Later, in the plains of Moab, the chiefs of Midian and Moab combined in hiring Balaam to curse Israel (Nu. 22ff.) and their people led Israel into idolatry and immorality (Nu. 25), and so had to be vanquished (Nu. 25:16-18; 31). The five princes of Midian were confederates of the Amorite king Sihon (Jos. 13:21). In the time of the judges, through Gideon and his puny band (Jdg. 6-8; 9:17), God delivered Israel from the scourge of camel-riding Midianites, Amalekites and other ‘children of the east’, an event remembered by psalmist and prophet (Ps. 83:9; Is. 9:4; 10:26). This is at present the earliest-known reference to full-scale use of camels in warfare.

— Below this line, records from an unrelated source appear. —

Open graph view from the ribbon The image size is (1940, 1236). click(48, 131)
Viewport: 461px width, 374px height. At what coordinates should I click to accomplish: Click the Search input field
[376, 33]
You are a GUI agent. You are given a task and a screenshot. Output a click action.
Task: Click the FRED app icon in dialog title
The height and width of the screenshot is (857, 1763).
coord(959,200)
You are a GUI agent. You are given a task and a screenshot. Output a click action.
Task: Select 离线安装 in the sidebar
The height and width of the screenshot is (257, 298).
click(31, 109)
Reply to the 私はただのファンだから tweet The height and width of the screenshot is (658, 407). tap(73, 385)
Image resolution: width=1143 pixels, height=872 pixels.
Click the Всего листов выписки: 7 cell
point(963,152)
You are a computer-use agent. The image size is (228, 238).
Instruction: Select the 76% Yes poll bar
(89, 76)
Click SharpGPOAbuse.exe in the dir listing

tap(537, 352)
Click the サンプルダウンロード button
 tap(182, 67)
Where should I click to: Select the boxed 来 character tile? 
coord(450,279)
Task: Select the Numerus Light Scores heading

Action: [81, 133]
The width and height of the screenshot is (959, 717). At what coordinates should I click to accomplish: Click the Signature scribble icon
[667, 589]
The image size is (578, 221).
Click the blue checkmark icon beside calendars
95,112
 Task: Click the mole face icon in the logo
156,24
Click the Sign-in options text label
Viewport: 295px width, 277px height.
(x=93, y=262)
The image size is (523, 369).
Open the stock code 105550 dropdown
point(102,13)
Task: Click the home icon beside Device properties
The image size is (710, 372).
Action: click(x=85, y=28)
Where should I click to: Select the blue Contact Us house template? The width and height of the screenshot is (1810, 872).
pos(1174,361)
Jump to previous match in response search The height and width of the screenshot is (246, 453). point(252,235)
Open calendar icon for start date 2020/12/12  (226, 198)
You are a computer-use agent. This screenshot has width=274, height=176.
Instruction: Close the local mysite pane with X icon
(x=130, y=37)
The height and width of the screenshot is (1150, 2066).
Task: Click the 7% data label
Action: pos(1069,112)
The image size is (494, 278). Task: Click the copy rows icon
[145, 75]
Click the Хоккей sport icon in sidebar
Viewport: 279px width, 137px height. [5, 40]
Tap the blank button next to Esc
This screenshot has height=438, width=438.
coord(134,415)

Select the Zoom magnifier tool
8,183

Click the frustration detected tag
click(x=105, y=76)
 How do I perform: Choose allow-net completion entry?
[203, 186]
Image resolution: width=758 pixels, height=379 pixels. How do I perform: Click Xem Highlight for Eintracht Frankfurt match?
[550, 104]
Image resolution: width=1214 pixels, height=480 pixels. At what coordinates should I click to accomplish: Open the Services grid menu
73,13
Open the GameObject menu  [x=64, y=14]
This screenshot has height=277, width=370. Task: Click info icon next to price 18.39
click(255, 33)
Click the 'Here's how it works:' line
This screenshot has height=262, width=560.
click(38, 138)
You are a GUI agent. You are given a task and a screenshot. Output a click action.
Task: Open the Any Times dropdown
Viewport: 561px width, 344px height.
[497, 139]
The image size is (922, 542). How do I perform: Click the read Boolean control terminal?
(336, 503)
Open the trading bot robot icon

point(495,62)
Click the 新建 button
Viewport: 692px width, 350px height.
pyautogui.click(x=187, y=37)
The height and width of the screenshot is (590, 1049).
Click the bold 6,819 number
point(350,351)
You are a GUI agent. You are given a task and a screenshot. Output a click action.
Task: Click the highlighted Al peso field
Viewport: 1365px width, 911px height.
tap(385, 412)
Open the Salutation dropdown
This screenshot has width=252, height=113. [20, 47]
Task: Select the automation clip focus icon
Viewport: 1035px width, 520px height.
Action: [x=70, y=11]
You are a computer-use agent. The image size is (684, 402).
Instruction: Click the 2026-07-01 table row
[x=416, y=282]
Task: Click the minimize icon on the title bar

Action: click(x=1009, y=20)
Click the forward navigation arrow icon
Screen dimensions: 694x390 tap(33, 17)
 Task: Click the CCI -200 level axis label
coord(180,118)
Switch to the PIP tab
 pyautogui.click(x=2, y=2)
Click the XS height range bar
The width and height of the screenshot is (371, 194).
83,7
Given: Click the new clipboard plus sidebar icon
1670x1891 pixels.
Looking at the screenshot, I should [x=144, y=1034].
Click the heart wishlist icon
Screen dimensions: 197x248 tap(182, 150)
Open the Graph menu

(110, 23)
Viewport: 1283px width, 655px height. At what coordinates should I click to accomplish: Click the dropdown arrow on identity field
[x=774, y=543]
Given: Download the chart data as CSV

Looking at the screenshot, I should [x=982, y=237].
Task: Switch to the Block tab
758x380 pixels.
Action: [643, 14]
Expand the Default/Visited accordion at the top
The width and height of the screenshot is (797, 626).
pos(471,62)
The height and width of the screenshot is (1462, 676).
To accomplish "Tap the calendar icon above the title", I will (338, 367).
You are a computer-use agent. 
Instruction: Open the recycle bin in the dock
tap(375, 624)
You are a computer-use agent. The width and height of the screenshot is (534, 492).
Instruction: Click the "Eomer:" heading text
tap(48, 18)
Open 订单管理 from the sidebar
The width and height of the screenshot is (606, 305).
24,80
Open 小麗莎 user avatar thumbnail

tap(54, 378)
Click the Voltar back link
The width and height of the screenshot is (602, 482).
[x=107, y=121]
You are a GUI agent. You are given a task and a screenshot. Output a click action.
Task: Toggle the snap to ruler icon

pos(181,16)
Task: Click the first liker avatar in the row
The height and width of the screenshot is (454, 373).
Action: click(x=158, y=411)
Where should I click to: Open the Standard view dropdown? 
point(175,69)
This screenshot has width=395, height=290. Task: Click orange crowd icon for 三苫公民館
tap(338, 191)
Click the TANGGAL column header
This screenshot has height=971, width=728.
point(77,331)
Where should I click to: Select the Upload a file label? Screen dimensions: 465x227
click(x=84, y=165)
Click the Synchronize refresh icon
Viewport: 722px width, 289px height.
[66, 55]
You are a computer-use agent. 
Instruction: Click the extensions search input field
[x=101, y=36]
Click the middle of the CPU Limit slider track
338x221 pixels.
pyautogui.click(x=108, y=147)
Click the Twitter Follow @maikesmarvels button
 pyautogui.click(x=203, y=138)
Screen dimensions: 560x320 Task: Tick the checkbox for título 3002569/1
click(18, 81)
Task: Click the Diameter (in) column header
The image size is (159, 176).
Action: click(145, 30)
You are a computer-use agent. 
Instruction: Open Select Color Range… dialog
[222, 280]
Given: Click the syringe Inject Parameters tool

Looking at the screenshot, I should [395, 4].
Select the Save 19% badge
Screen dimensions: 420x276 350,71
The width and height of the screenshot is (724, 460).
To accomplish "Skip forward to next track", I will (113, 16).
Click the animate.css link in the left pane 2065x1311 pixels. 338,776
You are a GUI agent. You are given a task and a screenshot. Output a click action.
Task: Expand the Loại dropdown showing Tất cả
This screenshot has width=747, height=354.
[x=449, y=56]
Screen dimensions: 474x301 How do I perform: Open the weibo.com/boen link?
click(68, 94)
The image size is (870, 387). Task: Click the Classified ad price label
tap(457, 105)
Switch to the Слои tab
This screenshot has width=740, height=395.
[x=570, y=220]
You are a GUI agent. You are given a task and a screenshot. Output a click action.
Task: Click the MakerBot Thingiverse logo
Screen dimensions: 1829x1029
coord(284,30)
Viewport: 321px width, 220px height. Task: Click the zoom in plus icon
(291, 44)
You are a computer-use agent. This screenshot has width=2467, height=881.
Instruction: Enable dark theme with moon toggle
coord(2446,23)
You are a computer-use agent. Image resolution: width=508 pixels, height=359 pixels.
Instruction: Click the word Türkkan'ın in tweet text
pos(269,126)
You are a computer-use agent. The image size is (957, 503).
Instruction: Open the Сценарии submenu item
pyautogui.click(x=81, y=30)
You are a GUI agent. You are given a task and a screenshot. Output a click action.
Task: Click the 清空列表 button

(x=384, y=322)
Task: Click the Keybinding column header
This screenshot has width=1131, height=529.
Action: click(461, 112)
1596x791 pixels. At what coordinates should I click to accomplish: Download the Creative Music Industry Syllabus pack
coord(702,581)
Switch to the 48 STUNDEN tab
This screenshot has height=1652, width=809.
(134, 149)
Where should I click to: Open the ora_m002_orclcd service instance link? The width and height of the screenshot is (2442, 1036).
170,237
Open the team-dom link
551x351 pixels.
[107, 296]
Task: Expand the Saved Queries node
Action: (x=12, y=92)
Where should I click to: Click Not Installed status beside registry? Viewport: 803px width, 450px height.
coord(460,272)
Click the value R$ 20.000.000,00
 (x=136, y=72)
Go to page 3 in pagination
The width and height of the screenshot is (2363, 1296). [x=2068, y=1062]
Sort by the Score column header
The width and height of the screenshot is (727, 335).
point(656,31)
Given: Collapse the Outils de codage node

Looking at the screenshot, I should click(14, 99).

The book of Exodus mentions Yahweh was unknown to Moses and his followers. Who then was Yahweh? Jethro as a priest, but is so silent on whose God did he serve as priest. To answer this question, another question needs to be asked as the proximity of the name Jethro, the priest and Yahweh the God appear in the space of few verses apart. Who was Yahweh? Was he the god of Midinite? The local deity of the sacred mountain? Some parts of Genesis give the impression that Yahweh was already known and worshipped under that name by the Amorite patriarchs. The Moses tradition, however, makes it clear that the name and to a large extend the role of Yahweh was unknown to Moses and his followers. Who then was Yahweh? Scholars attempted to determine the meaning and origin of the name Yahweh are numerous. One plausible theory states that Yahweh was a title of El from the cult of Midan, but that in time the title became detached and accepted as a separate name. In any case, Yahweh is clearly identified with El, the experience of Yahweh as a dynamic deity once associated with Moses ‘ancestors, became the impetus for Moses radical protest again Pharaoh.
It is now clear that Jethro was the priest of deity El, whose name was isolated and new name, taken up as Yahweh by Moses. Jethro is not a pagan priest, but the priest of the deity whose ancestors of Moses worshipped. This patron deity is now revealed to Moses as Yahweh, He is who He is, He was who he was and He is who He is to be. This solves the problem of the patriarchs who worshipped their God in different names with prefix El, for example, El Shaddai, El Ellyon and El Roi is amplified with new name Yahweh who exercised his greatness in the might work of the Exodus. Jethro is the priest of Yahweh who God of the universe.